You do not need photoshop for this, although photoshop has its own app to do this.
Now your monitor's brightness, contrast and colours should be approximately correct.
Next step is touse your printer's profile (see manual) to make shure your printer is recognised as Epson XXX and not "a" printer. Perhaps you have to experiment a bit, but within limits, you should see on your print what you see on your monitor. This can never be identical though, as there are many more colours in the monitor's light colours (RGB) than there are in the printer's inks (CMYK), even if the printer has six colours to get a better quality.
I'm not acquainted with digital cameras, but I suggest you make a pic of some colour wig (can be bought at most photographers stores) or of many different coloured surfaces that you can compare with what you see on your monitor. Here's where you will have to adjust and evt make a profile yourself. (this would need a book as it's a bit complicated to explain here).
Yet: for most pics, it's the result that counts, and if your printed photograph looks ok, it is ok. Perfection is not possible.
You don't need to spend all the money on Photoshop. It is a very good app, and it has many options most people never ever use. Photoshop Elements seems to be ok, as is PaintShop Pro.
Corel Photopaint is ok too. If you're interested in doing computer graphics, and yyou don't want to spend too much money, then CorelDRAW essentials is very interesting: not expensive, and with nearly the complete CorelDRAW9 in it.
I have DRAW9, and Photoshop. I mostly work with the latter, yet some tools in Photopaint (mostly taken from CorelXara) are far more intuitive than Photoshop's, like the transparancy tool. (I'll post an image one day...)
Can you afford it without your money machine getting depressed, and you want to go further in the photography direction, then Photoshop is a good investment.
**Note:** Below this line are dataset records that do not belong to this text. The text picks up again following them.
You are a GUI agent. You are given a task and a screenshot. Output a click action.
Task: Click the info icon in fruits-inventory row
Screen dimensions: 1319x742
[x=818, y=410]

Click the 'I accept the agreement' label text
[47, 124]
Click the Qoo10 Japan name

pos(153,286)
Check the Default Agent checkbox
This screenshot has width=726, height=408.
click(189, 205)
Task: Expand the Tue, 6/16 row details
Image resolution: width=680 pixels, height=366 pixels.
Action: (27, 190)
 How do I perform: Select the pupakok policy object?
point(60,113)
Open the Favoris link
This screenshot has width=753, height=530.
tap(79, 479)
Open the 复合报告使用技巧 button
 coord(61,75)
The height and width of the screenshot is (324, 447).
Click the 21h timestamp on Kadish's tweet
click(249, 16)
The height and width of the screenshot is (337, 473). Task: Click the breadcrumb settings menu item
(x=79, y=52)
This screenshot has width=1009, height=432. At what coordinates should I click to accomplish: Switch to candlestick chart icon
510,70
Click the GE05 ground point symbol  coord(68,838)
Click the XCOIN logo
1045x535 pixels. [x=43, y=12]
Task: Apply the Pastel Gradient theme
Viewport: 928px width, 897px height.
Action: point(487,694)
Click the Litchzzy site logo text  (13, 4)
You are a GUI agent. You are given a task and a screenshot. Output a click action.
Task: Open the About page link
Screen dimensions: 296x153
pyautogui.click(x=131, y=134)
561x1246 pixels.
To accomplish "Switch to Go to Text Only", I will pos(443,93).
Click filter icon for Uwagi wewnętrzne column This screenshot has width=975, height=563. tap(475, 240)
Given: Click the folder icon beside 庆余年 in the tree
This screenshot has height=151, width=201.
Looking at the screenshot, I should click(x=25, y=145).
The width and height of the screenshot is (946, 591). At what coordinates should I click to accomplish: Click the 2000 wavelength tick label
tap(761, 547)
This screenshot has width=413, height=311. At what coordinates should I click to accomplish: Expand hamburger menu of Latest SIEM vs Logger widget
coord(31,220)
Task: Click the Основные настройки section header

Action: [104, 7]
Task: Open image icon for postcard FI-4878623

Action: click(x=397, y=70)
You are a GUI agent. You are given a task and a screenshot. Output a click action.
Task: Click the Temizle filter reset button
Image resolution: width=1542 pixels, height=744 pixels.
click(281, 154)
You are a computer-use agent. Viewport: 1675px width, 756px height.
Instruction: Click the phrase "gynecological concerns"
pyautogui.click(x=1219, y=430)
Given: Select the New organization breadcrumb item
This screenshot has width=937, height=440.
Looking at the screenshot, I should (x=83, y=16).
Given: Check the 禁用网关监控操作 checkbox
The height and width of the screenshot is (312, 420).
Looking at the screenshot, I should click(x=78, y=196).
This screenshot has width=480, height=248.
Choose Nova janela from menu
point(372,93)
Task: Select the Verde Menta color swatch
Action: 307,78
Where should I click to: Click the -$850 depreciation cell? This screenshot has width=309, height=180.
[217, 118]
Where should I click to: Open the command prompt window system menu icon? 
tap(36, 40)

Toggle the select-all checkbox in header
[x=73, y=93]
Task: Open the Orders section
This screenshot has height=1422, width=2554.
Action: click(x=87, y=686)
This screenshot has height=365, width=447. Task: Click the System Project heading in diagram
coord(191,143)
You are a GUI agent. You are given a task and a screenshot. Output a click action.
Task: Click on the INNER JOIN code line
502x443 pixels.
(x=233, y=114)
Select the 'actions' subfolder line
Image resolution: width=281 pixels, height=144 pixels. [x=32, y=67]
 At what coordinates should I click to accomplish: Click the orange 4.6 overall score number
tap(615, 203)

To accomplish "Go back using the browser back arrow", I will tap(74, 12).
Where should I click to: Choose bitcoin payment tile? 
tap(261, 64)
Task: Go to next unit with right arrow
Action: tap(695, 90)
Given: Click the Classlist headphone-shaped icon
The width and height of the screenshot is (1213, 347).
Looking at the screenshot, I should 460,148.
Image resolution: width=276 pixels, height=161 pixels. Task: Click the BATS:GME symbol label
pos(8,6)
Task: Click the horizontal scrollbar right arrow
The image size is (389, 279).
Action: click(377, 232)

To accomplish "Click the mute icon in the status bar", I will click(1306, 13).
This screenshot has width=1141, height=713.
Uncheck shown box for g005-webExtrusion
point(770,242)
Last, but not least: your camera. 2400 doesn't say much. I suppose you mean the maximum size in pixels (picture elements). Important is that you can store raw data, or only jpg. JPG is always lossy. This means that normally your pic is chopped up like a grid, and of every element (pixel) of the grid the digital memory remembers the colours and the place. JPG assumes that these exact values may be averaged, so more of these pixels have the same value and may be remembered together. You loose information with this method, and this information can never be recuperated. BUT you can store more pics on the memory stick/drive.
So see whether your camera can store raw (complete filesize) data.